On Behalf of | Feb 1, 2017 | Firm News

The origin of the prosecution’s affirmative duty to disclose evidence favorable to the accused can be traced back to “early 20th‑century strictures against misrepresentation.”  Kyles v. Whitley, 514 U.S. 419, 432 (1995).  The Supreme Court clarified any misunderstandings about the obligation in 1963 with Brady v. Maryland, 373 U.S. 83(1963).  In Brady v. Maryland the justices unanimously declared that prosecutors have a constitutional obligation to share with criminal defendants all “exculpatory” evidence officials may have. “Society wins not only when the guilty are convicted but when criminal trials are fair,” wrote Justice William O. Douglass, for the Warren Court.  It has long been recognized that withholding exculpatory evidence may impair the “preparation or presentation of the defendant’s case.”  United States v. Bagley, 473 U.S. 667, 683 (1985).

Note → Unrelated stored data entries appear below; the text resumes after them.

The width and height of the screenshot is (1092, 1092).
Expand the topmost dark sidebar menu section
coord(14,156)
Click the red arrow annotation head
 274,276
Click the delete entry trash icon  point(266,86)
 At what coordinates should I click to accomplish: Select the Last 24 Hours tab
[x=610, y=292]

Unfortunately, the government’s duty to disclose favorable evidence to the defense under Brady v. Maryland has become one of the most unenforced constitutional mandates in criminal law.  Cynthia E. Jones, A Reason to Doubt: The Suppression of Evidence and the Inference of Innocence, 100 J. Crim. L. & Criminology 415 (2010).  When it happens, innocent people go to prison, sometimes for extended periods like 25 years.  Chuck Lindell, Judge finds that Anderson hid evidence in Morton murder trial American Statesman (2013) (prosecutor, who became a judge, acted to defraud the trial court and Morton’s defense lawyers, resulting in an innocent man serving almost 25 years in prison.)  Professor Bennett Gershman, the longtime legal scholar, wrote in 2011 that a “prosecutor’s violation of the obligation to disclose favorable evidence accounts for more miscarriages of justice than any other type of malpractice, but is rarely sanctioned by courts, and almost never by disciplinary bodies.”  Moreover, a prosecutor’s actions in withholding exculpatory evidence costs taxpayers.  Dwyer, “Prosecutor Misconduct at a Cost of $3.5 Million,” New York Times, October 22, 2008.

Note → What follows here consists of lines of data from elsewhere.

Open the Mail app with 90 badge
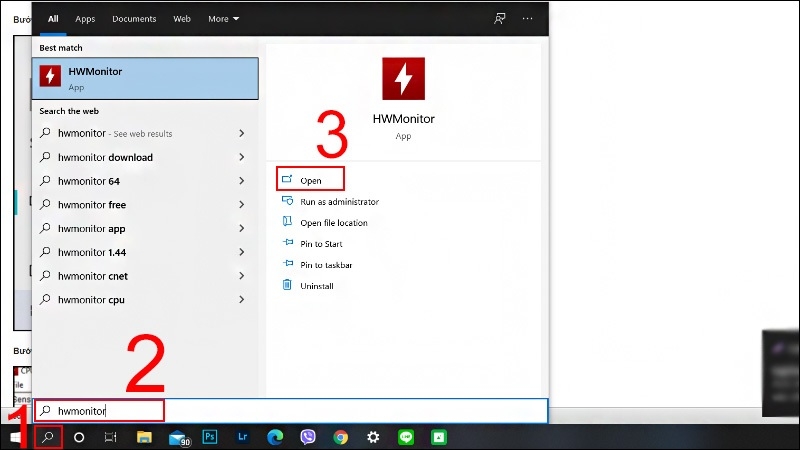 click(179, 438)
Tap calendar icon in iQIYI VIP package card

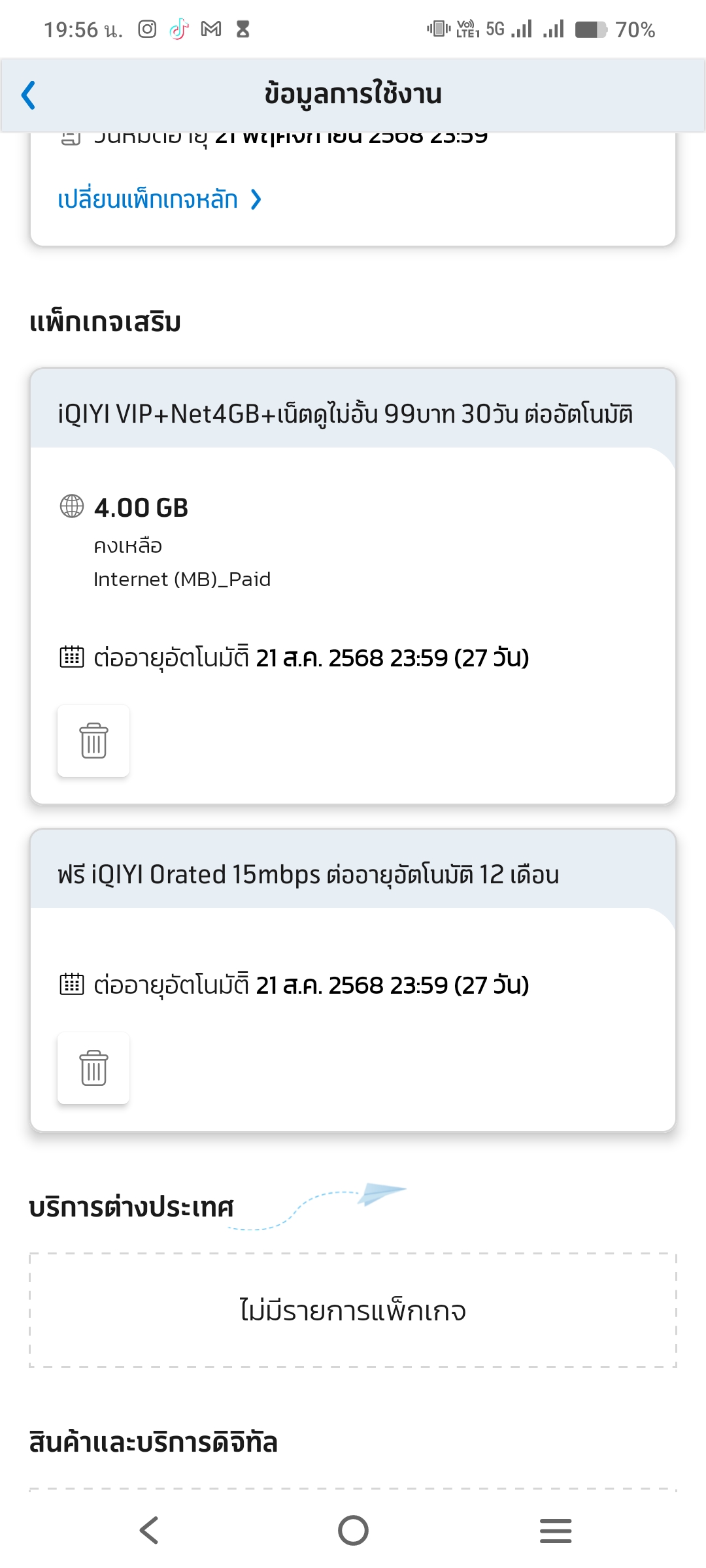click(x=72, y=657)
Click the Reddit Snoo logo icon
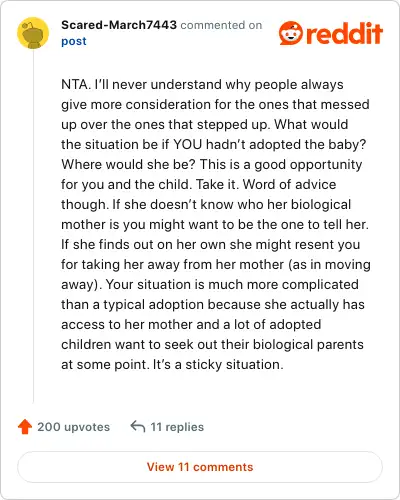 click(291, 33)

There is an undeniable correlation between Brady violations and wrongful convictions.  See, e.g., Government Misconduct, INNOCENCE PROJECT OF MINNESOTA, (finding Brady violations in 37% of 74 wrongful convictions).  The Innocence Network is not alone in identifying and quantifying this alarming correlation.  See, e.g., Lissa Griffin, Innocence and the Suppression of Exculpatory Evidence by Prosecutors, in CONTROVERSIES IN INNOCENCE CASES IN AMERICA, Chap. 5 (Sarah Lucy Cooper ed. 2014) (noting that the second-most “frequent basis for wrongful convictions has been prosecutorial suppression of exculpatory evidence”); N.Y.S. BAR ASS’N, TASK FORCE ON WRONGFUL CONVICTIONS, FINAL REPORT OF THE NEW YORK STATE BAR ASSOCIATION’S TASK FORCE ON WRONGFUL CONVICTIONS 19, 24-26 (2009) (identifying Brady violations as among the causes of over 50% of fifty-three wrongful convictions and compiling examples of violations); Bennett L. Gershman, Reflections on Brady v. Maryland, 47 S. TEX. L. REV. 685, 686 & n.8 (2006) (cataloging sources finding that “hundreds of convictions have been reversed because of the prosecutor’s suppression of exculpatory evidence.”); Peter A. Joy, The Relationship Between Prosecutorial Misconduct and Wrongful Convictions: Shaping Remedies for a Broken System, 2006 WIS. L. REV. 399, 403 n.20, 425 n.134 (2006) (citing studies linking Brady violations to wrongful convictions)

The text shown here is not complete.